Carla Benedetti è nata a Empoli e vive a Certaldo. Esperta di metodologie autobiografiche, è conduttrice dei corsi di scrittura autobiografica. Nel 2009, ha pubblicato il suo primo romanzo “Il futuro, ancora”, Edizioni Masso delle Fate.
L’incipit è interessante; scritto bene, intriga e incuriosisce: cioè fa, quel che un incipit dovrebbe fare.
Su quanto Lei ha scritto (“E’ l’uomo moderno, frammentato, che ha perso ogni certezza e che non si acquieta. Che non ha un centro fuori di sé e che è condannato a cercarlo in sé, pur sapendo che l’unico centro che può trovare è solo momentaneo.”) mi permetto di dissentire: nel senso che è dentro noi stessi, che ciascuno dovrebbe cercare il proprio centro; il quale è tutt’altro che momentaneo, anche se poi – nel corso di una vita – una o due volte può pure cambiare con le esperienze.

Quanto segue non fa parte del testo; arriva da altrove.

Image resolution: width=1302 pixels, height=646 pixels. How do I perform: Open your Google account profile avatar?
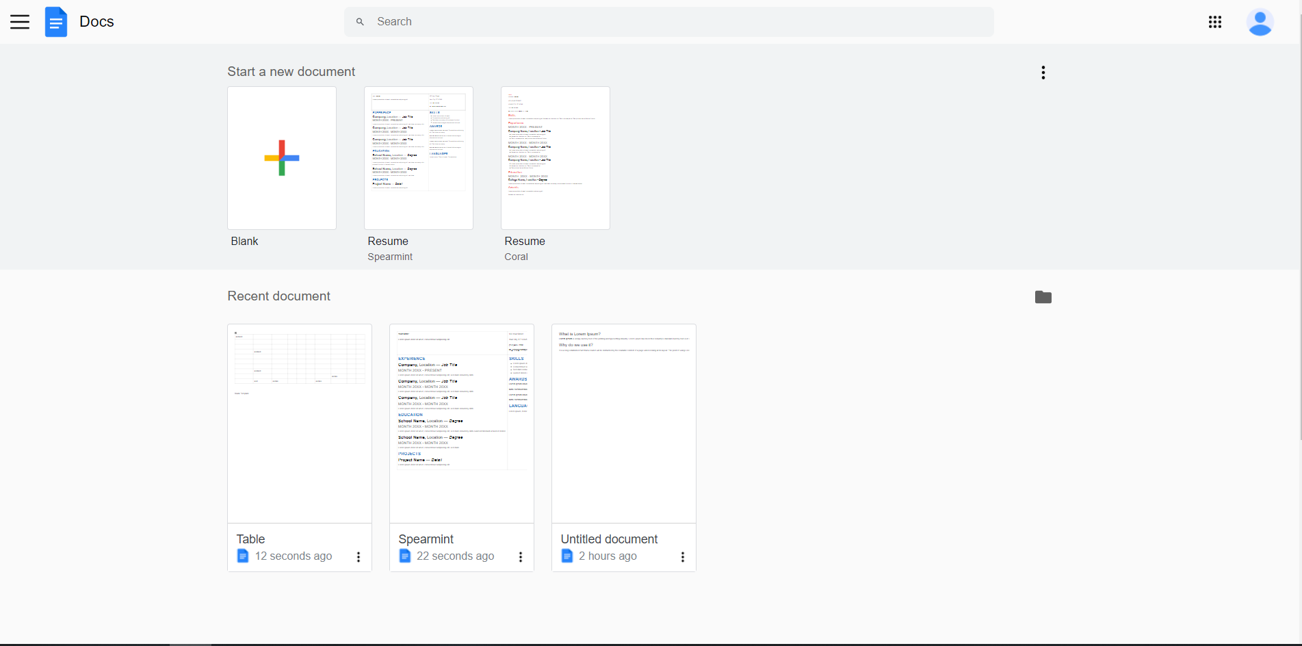pos(1260,22)
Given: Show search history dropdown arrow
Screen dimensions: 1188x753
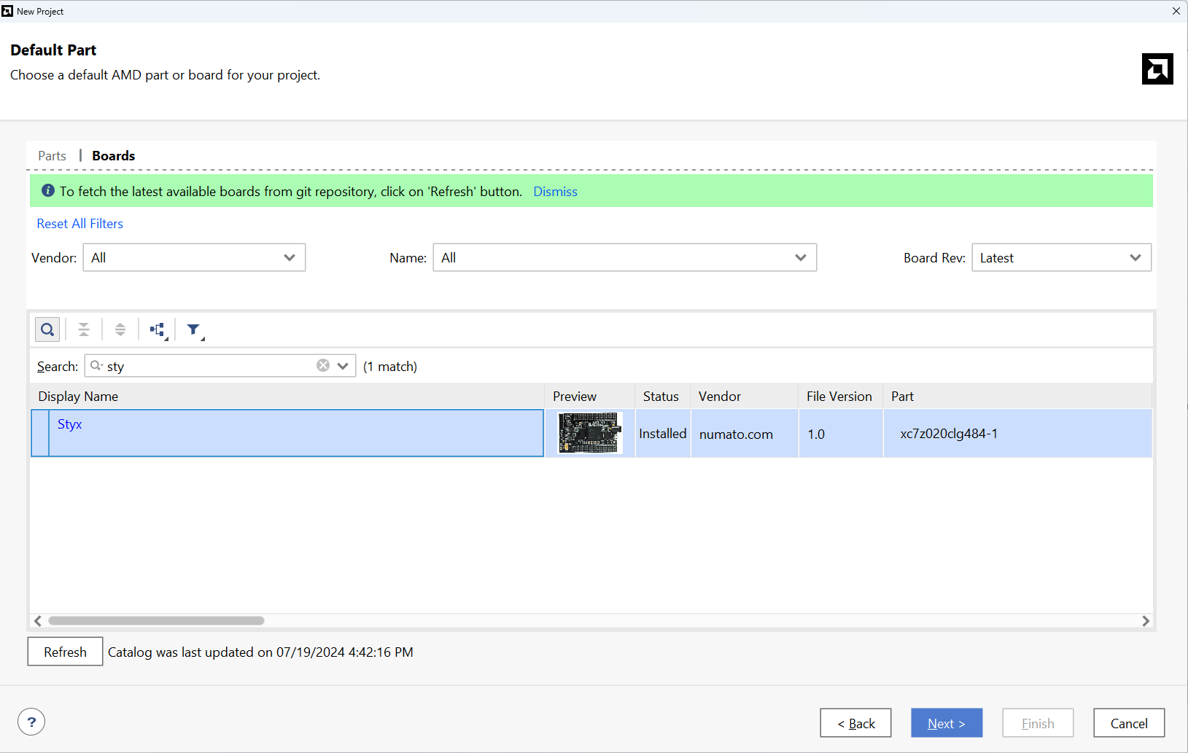Looking at the screenshot, I should (x=343, y=366).

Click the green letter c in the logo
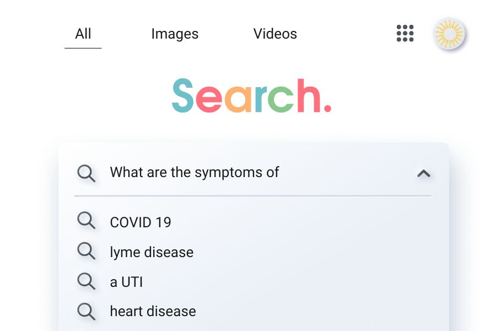pyautogui.click(x=279, y=99)
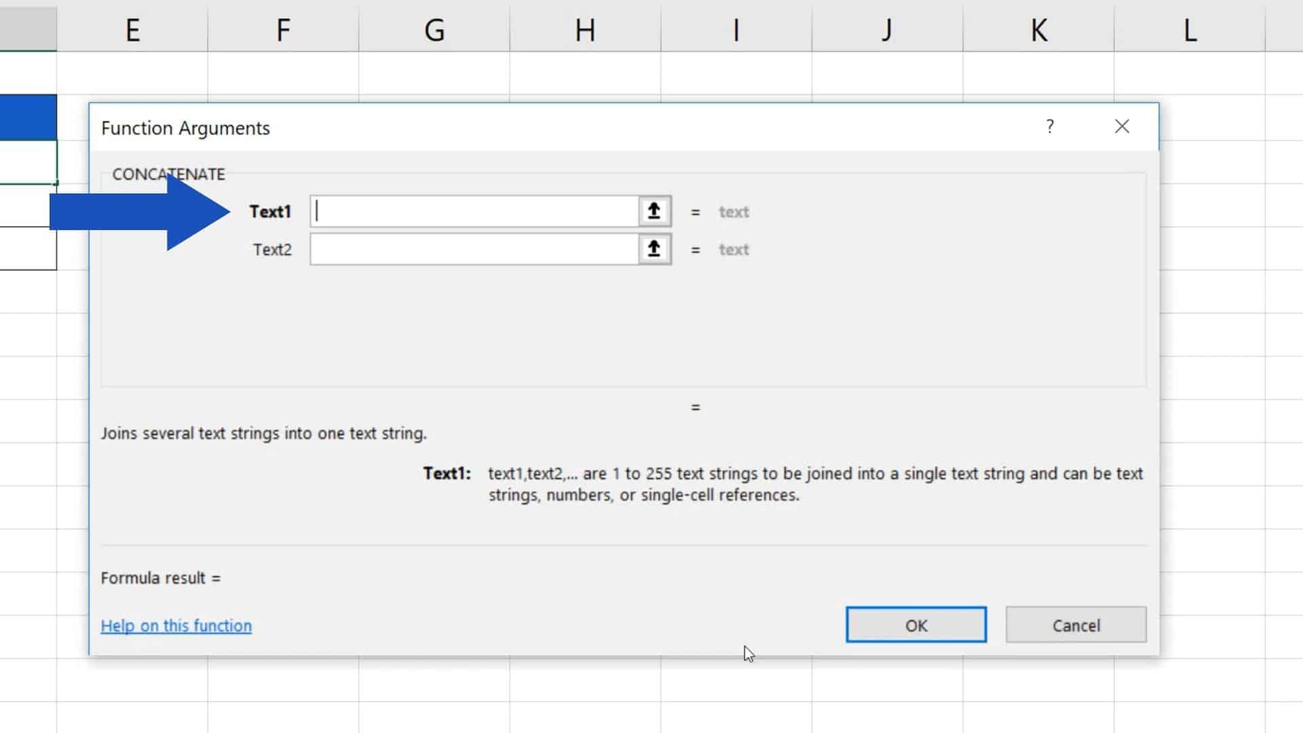Click the question mark help icon
This screenshot has width=1303, height=733.
click(1050, 126)
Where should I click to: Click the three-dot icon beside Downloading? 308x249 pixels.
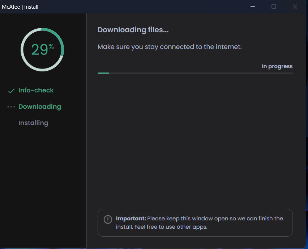point(11,107)
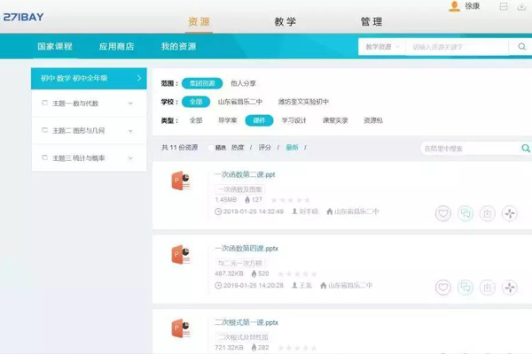Click the download icon in the top-right corner

tap(520, 7)
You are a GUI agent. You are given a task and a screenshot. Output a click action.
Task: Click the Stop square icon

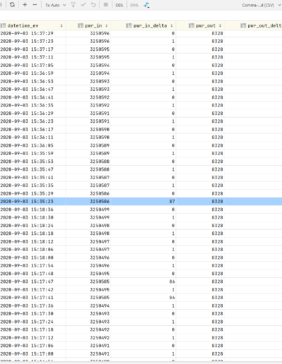106,5
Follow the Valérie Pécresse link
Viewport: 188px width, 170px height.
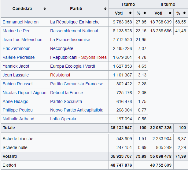(x=19, y=57)
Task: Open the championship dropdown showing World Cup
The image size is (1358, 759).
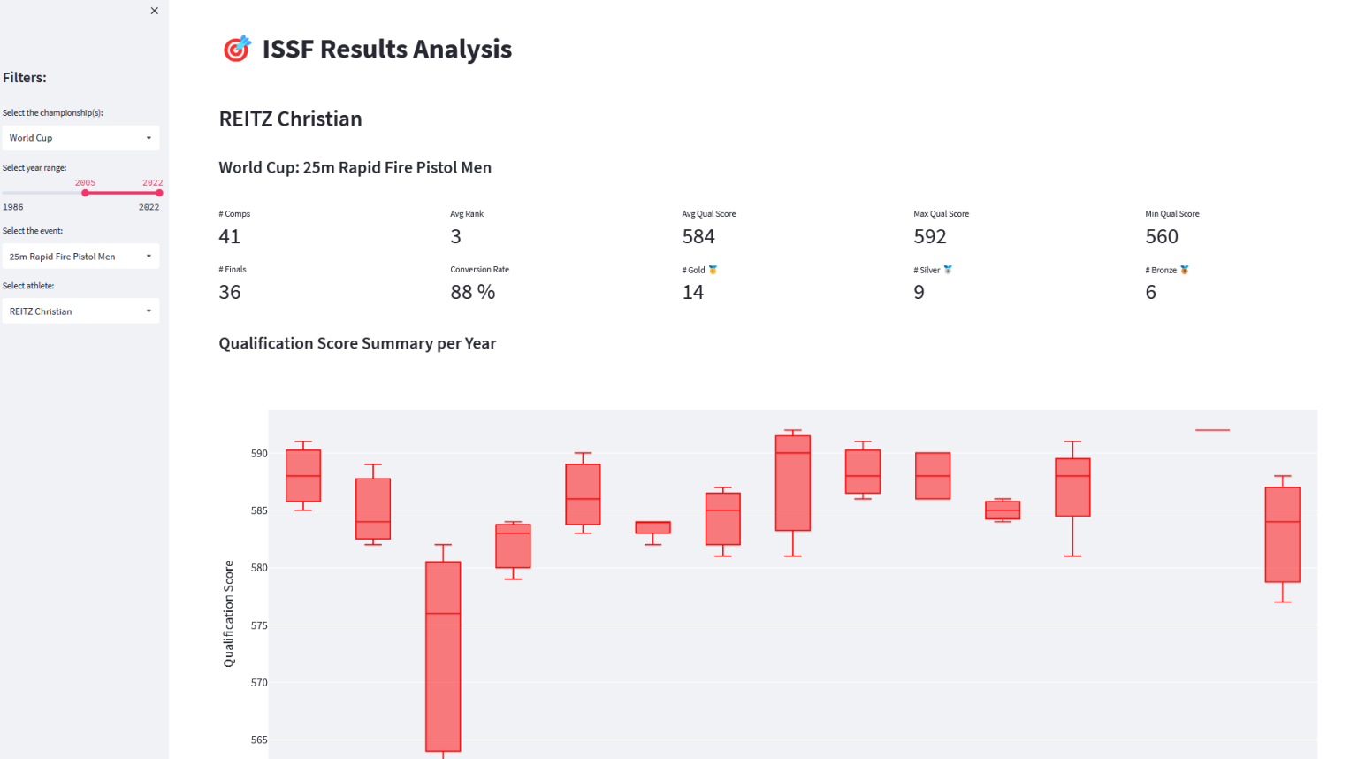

Non all’esterno: se no – per cercarlo – si finisce col ruzzolare via; e semmai lo si trova e si dovesse poi perderlo, si cadrebbe di brutto.

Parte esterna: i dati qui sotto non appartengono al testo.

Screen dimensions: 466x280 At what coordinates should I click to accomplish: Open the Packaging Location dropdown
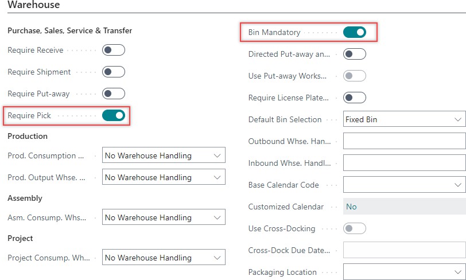[x=404, y=272]
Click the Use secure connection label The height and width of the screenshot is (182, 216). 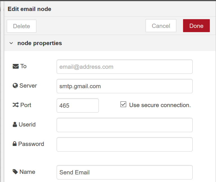(x=160, y=105)
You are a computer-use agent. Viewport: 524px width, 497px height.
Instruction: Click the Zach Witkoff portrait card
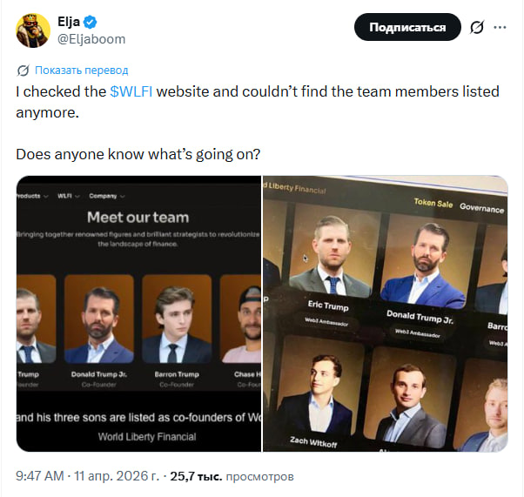(x=313, y=402)
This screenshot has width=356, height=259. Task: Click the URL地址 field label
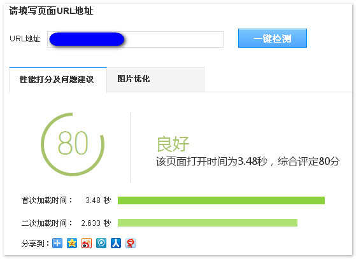[x=25, y=39]
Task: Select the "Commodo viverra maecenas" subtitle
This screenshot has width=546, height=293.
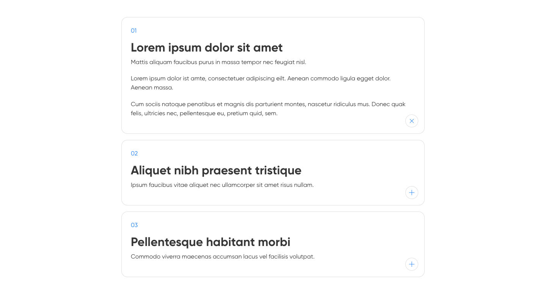Action: pyautogui.click(x=223, y=257)
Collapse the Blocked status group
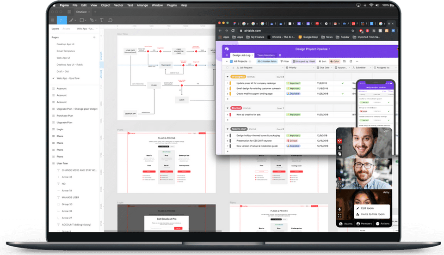 [x=228, y=108]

Quello che poi accadrà al protagonista?
Chiaramente non lo so; e chissà se questa mia piccola osservazione potrà servire ad aprire una discussione.
Il titolo Partita doppia mi fa pensare a scambi sostituzioni retroazioni tutto ciò che è della simmetria e della simmetria inversa, lo specchio. Ma partita doppia sono anche le mosse di un conflitto, un duello. Credo di capire che il romanzo sia testimonianza, trama, plot, e anche allegoria.